Miles Norris is a California native heading back west to attend Oregon next year. He's not quite as long as he looks, but he's actually proven to be more skilled than he previously got credit for. With nearly 14 points and 7 rebounds per game through the end of January, if you were basing your argument on productivity, he could be the winner.
Then there's Isaiah Mucius who has been highly ranked for years now, in large part because of the belief in his long-term potential. His productivity has been farther behind historically but that's started to change this year as the Wake Forest pledge has both expanded his skill set, become a much more consistent shooting threat, and proven himself a true big wing in the process.
The final candidate is Tilton's Marcus Zegarowski, who has the longest history of production against the best competition. The Creighton commit led an overachieving Expressions team to a spot in the EYBL finals this summer and is doing similar things this year at Tilton, pacing the Rams to a 20-3 start while putting up nearly 22 points, 5 rebounds, and 5 assists per game through January.
Syracuse bound wing Buddy Boeheim rounds out the top five given his incredibly efficient EYBL season, consistent development this year at Brewster, and the belief that he'll have a solid career playing under his father at Syracuse with his skill set and high basketball I.Q.
The next major question is how you weigh extremely productive perimeter players like Nick Timberlake, Eze Dike, Philmon Gebrewhit, and Shandon Brown against big men who had their choice of high-major suitors like Keenan Fitzmorris, Lukas Kisunas, and Nate Roberts. The question in and of itself illustrates why ranking prospects is a very inexact science and certainly subjective.
No one in that group has been as good as Timberlake this year, and it's not particularly close. Has opportunity played a part in that? Of course. But would KUA trade him for any of the three aforementioned big men? Probably not. Conversely, would Stanford trade a commitment for Fitzmorris for that of Timberlake? The answer to that is no as well. So how do you reconcile that? It depends entirely on your philosophy on rankings and ultimately illustrates why they should never be taken too seriously.

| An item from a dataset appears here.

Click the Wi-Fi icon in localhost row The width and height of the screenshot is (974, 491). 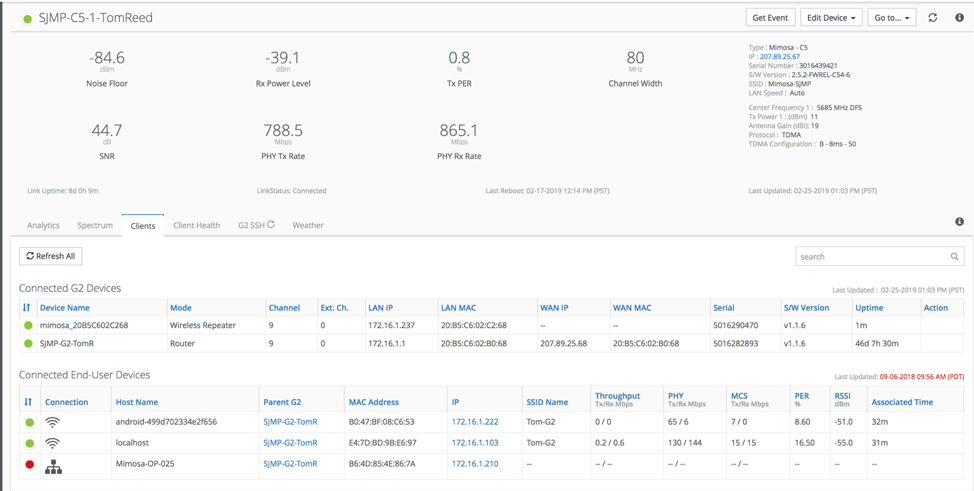click(x=53, y=443)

At NERR, our goal is to give our readers an accurate portrayal of how college coaches weigh talent. Right or wrong, size and potential are always at a premium. Fitzmorris, Kisunas, and Roberts are going to end up at a "higher level" than Timberlake, Dike, Gebrewhit, and Brown, even if they all restarted their recruitment today. Who will be more productive in college, relative to the "level" they end up at, that might end up being the exact opposite, so again, it all comes down to exactly what you are assessing when you rank prospects.
Another theme of this New Hampshire class is the amout of still available impact talent for the D1 level as Timberlake and Gebrewhit are joined by Max Zegarowski and Christian Hinckson among others from Tilton, Walter Ellis and BJ Shaw from Brewster, Ian Krishnan from Proctor, Mason Webb from New Hampton, and Toni Rocak from Phillips Exeter along with the NHIAA's own Tayler Mattos from Kearsarge.